● **SOURCE EXTRACT**:
___

= William Garnett (civil servant) =

English civil servant (1793–1873)

William Garnett (1793–1873) was an English civil servant.

==Biography==
Garnett, born in London on 13 November 1793, was the second and posthumous son of Thomas Garnett of Old Hutton, Kendal, who married Martha Rolfe, and died in 1793. By the premature death of his father, the care of William and his elder brother Thomas devolved at an early age on their cousin, Mr. T.C.Brooksbank of the treasury under whom they were educated, and eventually placed in public offices. William was appointed to the office for licensing hawkers and pedlars in 1807, at the age of only thirteen and a half years, and afterwards transferred to the tax office, in which he rose to the highest positions. He was deputy-registrar and registrar of the land-tax from 1819 to 1841, and was the author of valuable evidence on that subject given to the select committee on agricultural distress in 1836.

He was twice married: first, in 1827, to Ellen, daughter of Solomon Treasure, under-secretary for taxes, who died In 1819, by whom he had two sons, Frederick Brooksbank Garnett, created a C.B. in 1886 for his public services, and Arthur William; secondly, in 1834, to Priscilla Frances Smythe, who survived him for ten years. He died on 30 September 1873.

___

● **WHAT IS NEEDED**: Set down the entire William Garnett biography above word for word.

● **DATA EXCERPTS**:
___

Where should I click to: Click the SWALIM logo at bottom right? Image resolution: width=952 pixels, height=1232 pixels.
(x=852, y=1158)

___

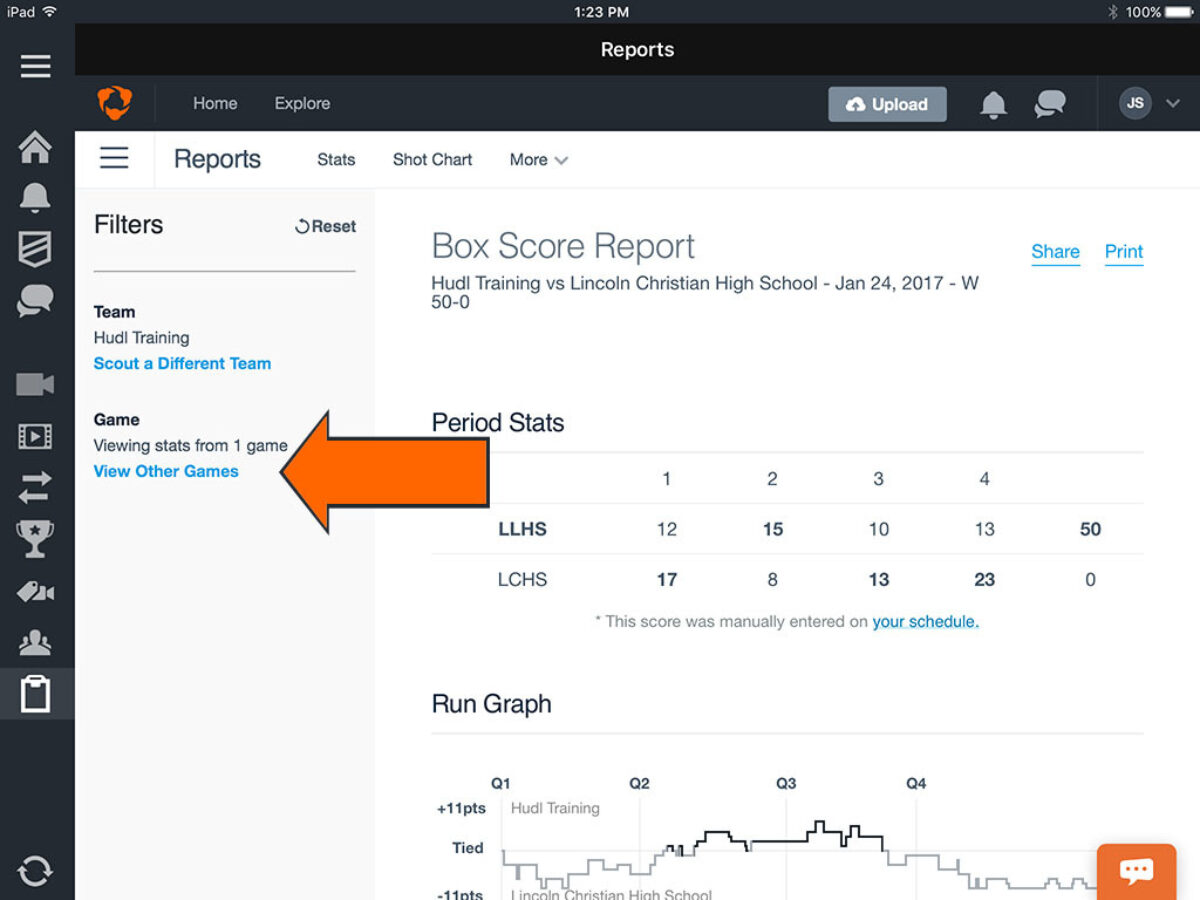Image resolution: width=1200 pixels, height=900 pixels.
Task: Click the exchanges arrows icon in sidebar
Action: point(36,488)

___

● **OUTPUT FOR THIS EXERCISE**:
= William Garnett (civil servant) =

English civil servant (1793–1873)

William Garnett (1793–1873) was an English civil servant.

==Biography==
Garnett, born in London on 13 November 1793, was the second and posthumous son of Thomas Garnett of Old Hutton, Kendal, who married Martha Rolfe, and died in 1793. By the premature death of his father, the care of William and his elder brother Thomas devolved at an early age on their cousin, Mr. T.C.Brooksbank of the treasury under whom they were educated, and eventually placed in public offices. William was appointed to the office for licensing hawkers and pedlars in 1807, at the age of only thirteen and a half years, and afterwards transferred to the tax office, in which he rose to the highest positions. He was deputy-registrar and registrar of the land-tax from 1819 to 1841, and was the author of valuable evidence on that subject given to the select committee on agricultural distress in 1836.

He was twice married: first, in 1827, to Ellen, daughter of Solomon Treasure, under-secretary for taxes, who died In 1819, by whom he had two sons, Frederick Brooksbank Garnett, created a C.B. in 1886 for his public services, and Arthur William; secondly, in 1834, to Priscilla Frances Smythe, who survived him for ten years. He died on 30 September 1873.